Lippenbekenntnisse

LadyGaga hat einen schwierigen Abend und gehorcht partout nicht. Sie sitzt nicht wie sie soll auf dem Triptrap, sie schmeisst den (vollen) Teller im hohen Bogen von sich, sie trotzt und trotzt und trotzt. Mehrfach stelle ich sie ins Kinderzimmer, sie schreit und tobt mit schmollendem Mund und empörtem, zornigem Blick. Aber da muss sie durch und ich auch.

Mein Mann und ich essen weiter, unterhalten uns leise über die Situation. Aus dem Kinderzimmer: Stille. LadyGaga hat sich beruhigt. Sie weiss, sie darf erst wieder raus, wenn sie sich entschuldigt hat. Dann höre ich ein schabendes, hohles Geräusch, ein Gekritzel. Ich realisiere sofort: Sie malt die Wand an. Wir springen von unseren Stühlen auf, schauen böse und ermahnen sie (stinksauer!). Aber wir können sie ja nicht zur Strafe ins Zimmer stellen, denn da ist sie ja schon. Brüllen bringt nichts, Erklärungen auch nichts. Also sind wir streng und resolut, sagen, dass sie keine Farbstifte mehr von uns bekommt. Roter Trotzkopf. Wir verlassen das Zimmer, damit sie unsere Aufmerksamkeit nicht mehr hat, denn die will sie ja.
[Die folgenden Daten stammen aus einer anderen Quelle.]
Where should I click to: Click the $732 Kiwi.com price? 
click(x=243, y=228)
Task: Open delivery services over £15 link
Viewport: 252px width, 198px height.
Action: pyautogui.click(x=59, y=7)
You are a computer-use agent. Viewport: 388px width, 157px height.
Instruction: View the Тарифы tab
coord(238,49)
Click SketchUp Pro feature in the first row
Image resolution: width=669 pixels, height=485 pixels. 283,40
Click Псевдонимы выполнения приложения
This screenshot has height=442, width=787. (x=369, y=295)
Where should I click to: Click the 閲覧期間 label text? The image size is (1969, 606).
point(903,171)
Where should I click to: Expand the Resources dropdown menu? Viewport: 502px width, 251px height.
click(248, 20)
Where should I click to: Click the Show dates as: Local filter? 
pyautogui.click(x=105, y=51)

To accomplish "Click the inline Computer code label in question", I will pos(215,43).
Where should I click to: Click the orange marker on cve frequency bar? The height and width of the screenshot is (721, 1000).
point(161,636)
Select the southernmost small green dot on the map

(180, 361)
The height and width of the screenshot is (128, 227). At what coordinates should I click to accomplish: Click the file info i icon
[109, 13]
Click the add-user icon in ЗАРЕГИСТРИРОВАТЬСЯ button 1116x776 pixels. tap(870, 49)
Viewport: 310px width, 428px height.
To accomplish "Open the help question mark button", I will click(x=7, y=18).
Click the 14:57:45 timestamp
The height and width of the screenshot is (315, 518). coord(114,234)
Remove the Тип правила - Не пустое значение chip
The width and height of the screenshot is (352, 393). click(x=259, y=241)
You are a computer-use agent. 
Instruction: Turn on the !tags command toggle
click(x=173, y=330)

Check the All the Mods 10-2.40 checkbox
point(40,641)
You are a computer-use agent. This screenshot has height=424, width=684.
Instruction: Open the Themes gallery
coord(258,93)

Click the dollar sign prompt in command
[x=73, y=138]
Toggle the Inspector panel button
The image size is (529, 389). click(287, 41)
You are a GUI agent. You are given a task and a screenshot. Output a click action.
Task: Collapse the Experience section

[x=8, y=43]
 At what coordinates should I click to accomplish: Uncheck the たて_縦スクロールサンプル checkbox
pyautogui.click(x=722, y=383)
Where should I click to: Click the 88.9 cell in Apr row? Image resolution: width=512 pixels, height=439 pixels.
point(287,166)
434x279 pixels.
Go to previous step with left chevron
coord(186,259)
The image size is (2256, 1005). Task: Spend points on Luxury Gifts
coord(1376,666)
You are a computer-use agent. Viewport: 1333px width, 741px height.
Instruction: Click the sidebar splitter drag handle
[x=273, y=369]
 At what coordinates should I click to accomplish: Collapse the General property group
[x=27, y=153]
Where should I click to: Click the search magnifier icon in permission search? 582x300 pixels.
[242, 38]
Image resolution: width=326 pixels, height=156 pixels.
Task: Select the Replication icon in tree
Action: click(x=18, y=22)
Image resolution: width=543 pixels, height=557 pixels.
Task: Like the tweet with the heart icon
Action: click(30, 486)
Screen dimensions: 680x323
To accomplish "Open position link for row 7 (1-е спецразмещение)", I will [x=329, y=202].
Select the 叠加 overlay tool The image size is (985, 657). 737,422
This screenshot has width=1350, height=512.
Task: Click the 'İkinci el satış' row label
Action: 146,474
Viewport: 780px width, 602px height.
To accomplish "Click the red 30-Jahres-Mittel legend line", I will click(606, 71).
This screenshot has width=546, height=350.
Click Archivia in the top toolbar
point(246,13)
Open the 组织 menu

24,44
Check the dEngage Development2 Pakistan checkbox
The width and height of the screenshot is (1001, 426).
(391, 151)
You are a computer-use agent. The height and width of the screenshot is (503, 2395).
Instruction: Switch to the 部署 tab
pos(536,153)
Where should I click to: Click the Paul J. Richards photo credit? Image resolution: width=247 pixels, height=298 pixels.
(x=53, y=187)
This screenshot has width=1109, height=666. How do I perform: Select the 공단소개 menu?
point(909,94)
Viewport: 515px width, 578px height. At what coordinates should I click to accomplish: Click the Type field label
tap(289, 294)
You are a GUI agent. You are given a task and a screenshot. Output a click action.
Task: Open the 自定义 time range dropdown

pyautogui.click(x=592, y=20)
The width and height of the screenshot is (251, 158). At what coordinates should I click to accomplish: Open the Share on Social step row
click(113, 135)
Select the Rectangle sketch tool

Sie schreit und weint: „Kaki!“ Ihr letzter Trumpf im Ärmel – Töpfchen schlägt alles. Wir setzen sie also aufs Töpfchen, doch wir verlassen das Zimmer wieder. Sie schmollt. Bewegt sich aber keinen Wank, weil sie weiss, dass sie nicht artig war. Nach fünf Minuten gehe ich zu ihr und sage wie schon so oft an diesem Abend: „Entschuldigst Du Dich bei Mami und Papi, dass Du die Wand angemalt hast?“ Sie überlegt, dann nickt sie ernst. Sie steht auf und kommt zu uns und drückt uns je einen herzhaften Kuss auf die Lippen und umarmt uns. Wir schliessen Frieden.

Dann geht sie zur bemalten Wand und gibt der Wand einen herzhaften Schmatzer und streichelt sanft über den Abrieb, um sich auch mit der Wand zu versöhnen. Ich zittere vor Lachen und lasse mir nichts anmerken. Erziehung ist anstrengend. Aber manchmal auch urkomisch.